Studio album by Josh Ramsay
- Released: April 8, 2022
- Studio: The Warehouse Studio (Vancouver, British Columbia)
- Genre: Pop
- Length: 61:30
- Label: 604
- Producer: Josh Ramsay

Singles from The Josh Ramsay Show
- "Lady Mine" Released: December 3, 2021; "Best of Me" Released: February 15, 2022; "Can't Give It Up" Released: April 8, 2022; "Perfect Mistake" Released: July 6, 2023;

= The Josh Ramsay Show =

The Josh Ramsay Show is the debut studio album by Canadian singer-songwriter and musician Josh Ramsay. It was released on April 8, 2022, through 604 Records. It was preceded by two singles in support of the album, "Lady Mine" and "Best of Me".

==Background==
On November 8, 2021, Josh Ramsay announced his debut studio album, The Josh Ramsay Show with a release date for 2022. The album features collaborations from Chad Kroeger, Fefe Dobson, Serena Ryder, Fionn, Tyler Shaw, Dallas Smith, Ria Mae, Sara Ramsay and DJ Sharkpocalypse.

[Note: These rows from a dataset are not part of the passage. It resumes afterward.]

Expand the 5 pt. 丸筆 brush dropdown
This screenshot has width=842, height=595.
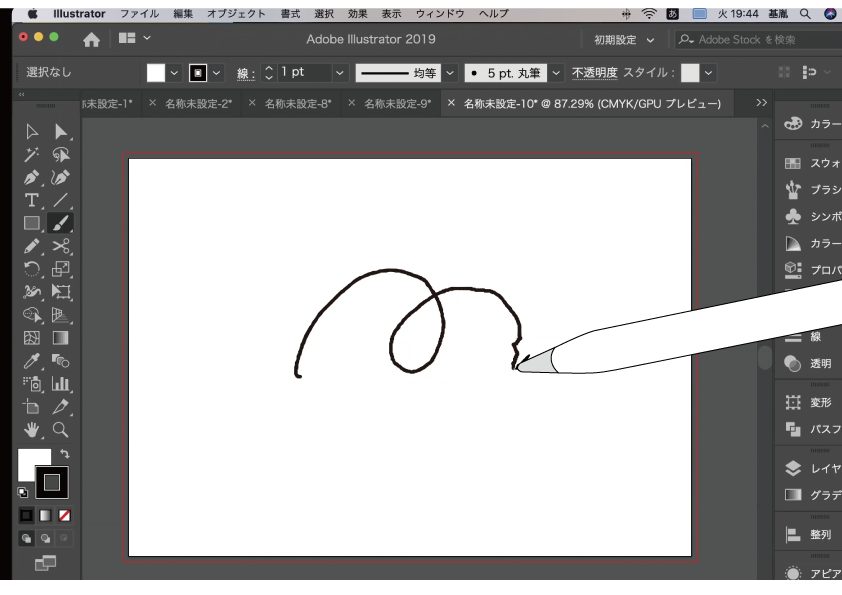(x=557, y=73)
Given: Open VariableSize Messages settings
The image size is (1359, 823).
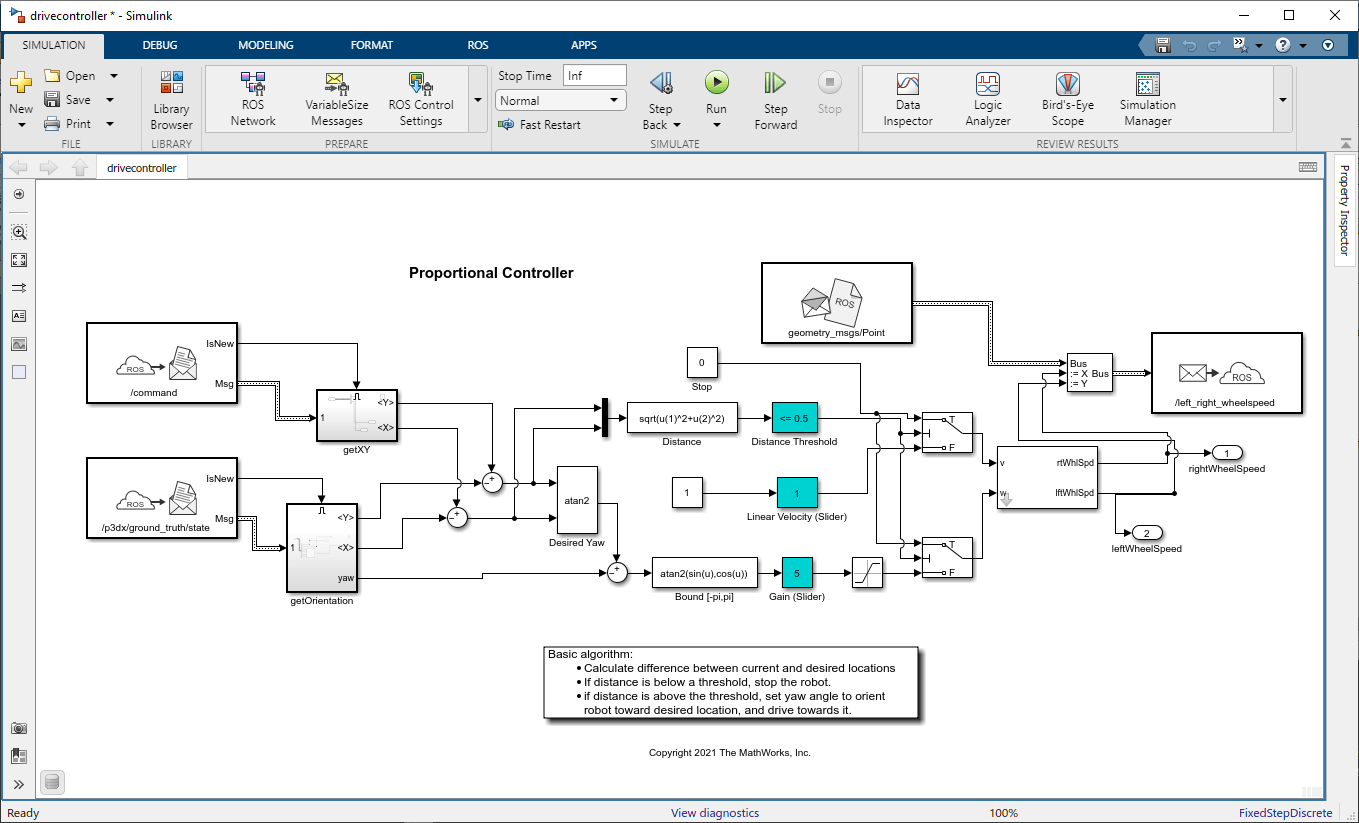Looking at the screenshot, I should tap(336, 100).
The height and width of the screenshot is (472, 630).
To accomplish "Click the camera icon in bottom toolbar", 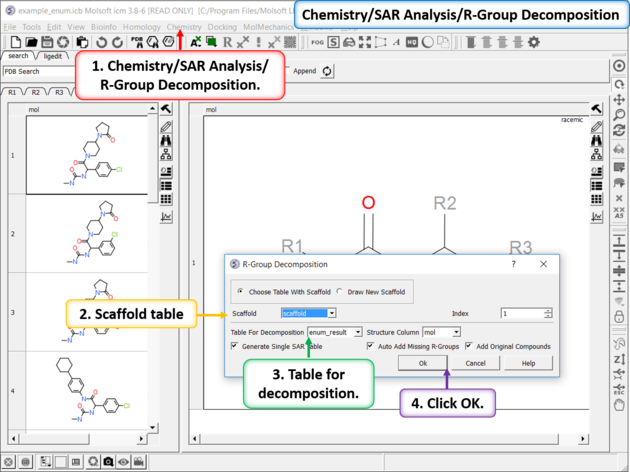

Ramsay wrote the album during the COVID-19 pandemic, recalling, "I basically locked myself away for a year and went crazy on every tangent I could come up with. I always wanted to make an album where I played every instrument. The pandemic was the right opportunity to finally do it." During that time, he experienced the pain of losing both his parents, as well as getting married. Wanting to avoid creating a "sad-sack album," he focused on writing upbeat and uplifting songs as he didn't want the album to "feel like grief." He called the album "a collection of short stories" due to the different genres of sound. Ramsay also described it as "love letter to music" and that the album's title reads "sort of like a variety show." Its artwork was designed by Ramsay along with Garnet Armstrong and is a tribute to Ramsay's family, drawing inspiration from when his parents met at a variety show.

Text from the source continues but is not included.